The dielectric tensor for the plasma
\(0=\operatorname{Zen}_{z 0}-e n_{e 0}\)
\[n_{z 0}=\frac{n_{e 0}}{Z}\]The no current constraints yields the relationship.
\[0=n_{z 0} Z e \mathbf{u}_{z 0}-n_{e 0} e \mathbf{u}_{c 0}\]Using the above relationship for nz0, we see that the electrons and ion fluids flow with the same speed.

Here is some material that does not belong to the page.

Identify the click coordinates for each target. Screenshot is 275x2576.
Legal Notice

\[\mathbf{u}_{e 0}=\mathbf{u}_{z 0}\]The dielectric relationship is obtained from $\epsilon(\omega, \mathbf{k})=\epsilon_{o} \mathbf{I}+(i / \omega) \overrightarrow{\vec{\sigma}}$ where $\overrightarrow{\vec{\sigma}}$ is the conductivity defnied from
\[\mathrm{J}=\overrightarrow{\vec{\sigma}} \cdot \mathbf{E}\]The linearized current is obtained from,
\[\tilde{\mathbf{J}}=\sum_{s} q_{s}\left(n_{s o} \tilde{\mathbf{u}}_{s}+\tilde{n}_{s} \mathbf{u}_{s o}\right)\]where $\mathbf{u}_{s o}$ is a constant constant equilibrium fluid velocity for both the ions and electrons. We assume wave-like solutions $\sim e^{i \mathbf{k} \cdot \mathbf{x}-i \omega t}$. The fluid velocity response is obtained from the linearized momentum equation
\[m_{s} n_{s o}\left(-i \omega+i \mathbf{k} \cdot \mathbf{u}_{s o}\right) \tilde{\mathbf{u}}_{s}=q_{s} n_{s o} \tilde{\mathbf{E}}+q_{s} n_{s 0} \mathbf{u}_{s o} \times \tilde{\mathbf{B}}\]Using from Faraday’s Law $(\nabla \times \tilde{\mathbf{E}}=-\partial \tilde{\mathbf{B}} / \partial t)$, $\tilde{\mathbf{B}}=\mathbf{k} \times \tilde{\mathbf{E}} / \omega$, the pertubated flow vlocity it given by
\[\tilde{\mathbf{u}}_{s}=i \frac{q_{s}}{m_{s}\left(\omega-\mathbf{k} \cdot \mathbf{u}_{s o}\right)}\left[\tilde{\mathbf{E}}+\frac{1}{\omega} \mathbf{u}_{s o} \times(\mathbf{k} \times \tilde{\mathbf{E}})\right]\] \[\tilde{\mathbf{u}}_{s}=i \frac{q_{s}}{m_{s}\left(\omega-\mathbf{k} \cdot \mathbf{u}_{s o}\right)}\left[\tilde{\mathbf{E}}+\frac{\mathbf{k}}{\omega} \mathbf{u}_{s o} \cdot \tilde{\mathbf{E}}-\frac{\mathbf{k} \cdot \mathbf{u}_{s o}}{\omega} \tilde{\mathbf{E}}\right] .\]The density response is
\[\left(-i \omega+i \mathbf{k} \cdot \mathbf{u}_{s o}\right) \tilde{n}_{s}+i n_{s o} \mathbf{k} \cdot \tilde{\mathbf{u}}_{s}=0\]which, in combination with the fluid velocity perturbation gives \(\tilde{n}_{s}=n_{s o} \frac{\mathbf{k} \cdot \tilde{\mathbf{u}}_{s}}{\omega-\mathbf{k} \cdot \mathbf{u}_{s o}}=i \frac{q_{s} n_{s o}}{m_{s}\left(\omega-\mathbf{k} \cdot \mathbf{u}_{s o}\right)^{2}}\left[\mathbf{k} \cdot \tilde{\mathbf{E}}\left(1-\frac{\mathbf{k} \cdot \mathbf{u}_{s o}}{\omega}\right)+\frac{k^{2}}{\omega} \mathbf{u}_{s o} \cdot \tilde{\mathbf{E}}\right]\)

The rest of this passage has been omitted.